Running down the “Widows” cast list is like running down a who’s who of in demand Hollywood talent. There’s dramatic powerhouses like Viola Davis (“Fences”) and Carrie Coon (“The Post”), action genre favorites like Michelle Rodriguez (“The Fate of the Furious”) and Liam Neeson (“The Commuter”), major TV players like Brian Tyree Henry (“Atlanta”) and Jon Bernthal (“Marvel’s The Punisher”) and spotlight newcomers like Daniel Kaluuya (“Black Panther”) and Cynthia Erivo (“Bad Times at the El Royale”). It’s an insane group of insanely talented performers director Steve McQueen (“12 Years a Slave”) has assembled, one that could easily could have gone undeserved, as any number of stacked casts do every year. The foundation of “Widows” isn’t in its cast, though; it’s in the script written by McQueen and Gillian Flynn (“Sharp Objects”).

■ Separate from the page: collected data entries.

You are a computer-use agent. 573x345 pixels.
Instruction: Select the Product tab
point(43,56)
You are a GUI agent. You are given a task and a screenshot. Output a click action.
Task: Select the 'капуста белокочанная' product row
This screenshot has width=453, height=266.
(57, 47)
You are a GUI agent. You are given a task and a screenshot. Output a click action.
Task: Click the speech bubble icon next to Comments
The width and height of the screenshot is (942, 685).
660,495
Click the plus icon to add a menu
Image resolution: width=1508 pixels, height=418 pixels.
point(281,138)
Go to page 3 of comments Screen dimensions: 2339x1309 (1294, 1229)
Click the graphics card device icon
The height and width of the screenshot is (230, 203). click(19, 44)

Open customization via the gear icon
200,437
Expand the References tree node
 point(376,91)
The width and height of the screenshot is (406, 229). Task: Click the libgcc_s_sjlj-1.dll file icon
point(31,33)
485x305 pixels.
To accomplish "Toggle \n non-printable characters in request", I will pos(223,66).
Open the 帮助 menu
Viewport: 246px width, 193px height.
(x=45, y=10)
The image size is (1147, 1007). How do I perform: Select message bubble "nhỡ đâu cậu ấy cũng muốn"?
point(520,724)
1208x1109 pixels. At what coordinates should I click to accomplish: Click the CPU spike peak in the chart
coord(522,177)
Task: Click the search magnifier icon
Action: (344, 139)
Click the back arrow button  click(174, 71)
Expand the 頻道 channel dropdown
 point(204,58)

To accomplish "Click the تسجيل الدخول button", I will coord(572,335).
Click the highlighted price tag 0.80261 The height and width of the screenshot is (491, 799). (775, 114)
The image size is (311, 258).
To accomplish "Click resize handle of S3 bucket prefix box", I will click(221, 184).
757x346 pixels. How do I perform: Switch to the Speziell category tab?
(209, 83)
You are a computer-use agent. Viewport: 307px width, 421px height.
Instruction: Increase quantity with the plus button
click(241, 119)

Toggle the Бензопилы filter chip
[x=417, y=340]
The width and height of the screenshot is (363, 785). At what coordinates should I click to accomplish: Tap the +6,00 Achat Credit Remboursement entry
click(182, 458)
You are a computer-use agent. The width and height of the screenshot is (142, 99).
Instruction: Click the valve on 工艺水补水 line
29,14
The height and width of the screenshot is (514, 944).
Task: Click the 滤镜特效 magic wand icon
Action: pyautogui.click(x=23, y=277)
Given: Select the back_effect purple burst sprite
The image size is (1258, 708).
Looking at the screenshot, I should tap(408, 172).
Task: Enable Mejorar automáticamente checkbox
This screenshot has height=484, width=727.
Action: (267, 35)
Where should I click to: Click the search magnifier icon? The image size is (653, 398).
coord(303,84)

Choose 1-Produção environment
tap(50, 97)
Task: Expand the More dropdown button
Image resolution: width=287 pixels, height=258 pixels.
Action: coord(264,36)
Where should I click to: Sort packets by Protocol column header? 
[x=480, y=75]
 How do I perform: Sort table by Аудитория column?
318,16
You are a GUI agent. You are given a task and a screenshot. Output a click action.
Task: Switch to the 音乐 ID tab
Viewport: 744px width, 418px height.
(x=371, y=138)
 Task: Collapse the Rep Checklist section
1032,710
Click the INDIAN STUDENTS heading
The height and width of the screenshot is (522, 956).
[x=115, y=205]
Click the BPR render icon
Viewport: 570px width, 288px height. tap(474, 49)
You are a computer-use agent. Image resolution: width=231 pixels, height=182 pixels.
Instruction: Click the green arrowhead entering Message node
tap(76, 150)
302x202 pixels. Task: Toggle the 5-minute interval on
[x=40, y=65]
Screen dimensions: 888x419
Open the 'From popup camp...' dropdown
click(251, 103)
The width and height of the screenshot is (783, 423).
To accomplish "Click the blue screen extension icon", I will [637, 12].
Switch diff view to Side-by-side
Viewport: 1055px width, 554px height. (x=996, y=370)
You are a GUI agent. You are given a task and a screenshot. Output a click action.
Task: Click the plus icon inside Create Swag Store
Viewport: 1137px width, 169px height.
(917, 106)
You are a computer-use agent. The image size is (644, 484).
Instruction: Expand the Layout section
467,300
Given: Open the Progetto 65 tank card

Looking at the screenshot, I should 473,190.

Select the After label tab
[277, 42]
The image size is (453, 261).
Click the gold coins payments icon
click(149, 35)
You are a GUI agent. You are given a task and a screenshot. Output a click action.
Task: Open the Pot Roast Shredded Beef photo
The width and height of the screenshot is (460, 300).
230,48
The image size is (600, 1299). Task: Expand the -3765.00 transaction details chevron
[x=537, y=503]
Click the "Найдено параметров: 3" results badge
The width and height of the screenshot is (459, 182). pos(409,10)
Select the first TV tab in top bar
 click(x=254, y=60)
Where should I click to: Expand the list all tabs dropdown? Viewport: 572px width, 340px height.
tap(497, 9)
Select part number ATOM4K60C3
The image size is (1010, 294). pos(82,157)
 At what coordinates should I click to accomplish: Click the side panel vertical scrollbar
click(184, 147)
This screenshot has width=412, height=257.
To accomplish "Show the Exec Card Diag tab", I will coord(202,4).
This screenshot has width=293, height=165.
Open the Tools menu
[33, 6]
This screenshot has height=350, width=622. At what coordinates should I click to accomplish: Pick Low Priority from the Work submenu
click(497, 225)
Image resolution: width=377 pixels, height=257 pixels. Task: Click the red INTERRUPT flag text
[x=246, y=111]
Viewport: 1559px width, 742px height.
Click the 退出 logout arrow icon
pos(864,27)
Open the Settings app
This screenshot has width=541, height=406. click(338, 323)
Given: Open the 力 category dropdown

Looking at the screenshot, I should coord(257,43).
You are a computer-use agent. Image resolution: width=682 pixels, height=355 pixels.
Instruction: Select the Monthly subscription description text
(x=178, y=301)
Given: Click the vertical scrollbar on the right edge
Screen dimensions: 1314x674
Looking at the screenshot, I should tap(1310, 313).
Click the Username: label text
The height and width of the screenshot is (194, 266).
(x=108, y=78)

For a story that, at times, is almost intimately focused on the internal lives of its leads and even its side characters, thematically “Widows” is an epic work that examines inequity in all its forms, from racism to class to the pitfalls of capitalism. The world is founded on viciously abusive cycles, it argues. Everyone is indebted to someone higher up the food chain. In what is destined to be the movie’s most memorable moment, McQueen mounts a camera on the hood of a car to make his film’s heart manifest and shoots a tracking shot that takes viewers from a poor, predominantly Black neighborhood to ritzy, white mansions in the space of just a few blocks. It’s a breathtaking bit of filmmaking not just for its technical merits, but for what it says without saying anything at all.
This is also a crime film, however, one sold on car chases and gunplay, and from the immediately visceral opening scene, “Widows” establishes itself as a thrill ride just as concerned with the character beats in between the heists as it is with the heists themselves. We’re treated to quiet, idyllic shots of Davis and Neeson in bed together, juxtaposed without warning with scenes of frightening violence, cracking gunshots and screaming. The rest of the movie proceeds in much the same way; even at its most internal moments, the specter of a bloody death – personified with terrifying psychotic energy by Kaluuya – is never far removed from the minds of the characters. It takes its time establishing its story and its huge cast of characters, which only makes the breathless second half that much more enthralling.
It’s on this foundation of smart writing and direction that McQueen’s cast soars. It would be easy to imagine Davis, one of the most wildly talented actresses alive, stealing the show, and while she’s as commanding a presence as ever, the spotlight just as often belongs to Elizabeth Debicki (“The Cloverfield Paradox”) as Alice, a woman struggling to claim her own agency after the death of her abusive husband forces her to find work as an escort. For how brutal and cold “Widows” can be, in Alice’s arc there is an ounce of catharsis without which the film may have proven too bleak.
And make no mistake, for all the popcorn thrills that are promised and eventually delivered upon, “Widows” is a hard movie, one that forces its viewers to look at society and reckon with its flaws and injustice. You’ll gasp at its twists and turns just as you’ll sit back and think long and hard about what you’ve just seen.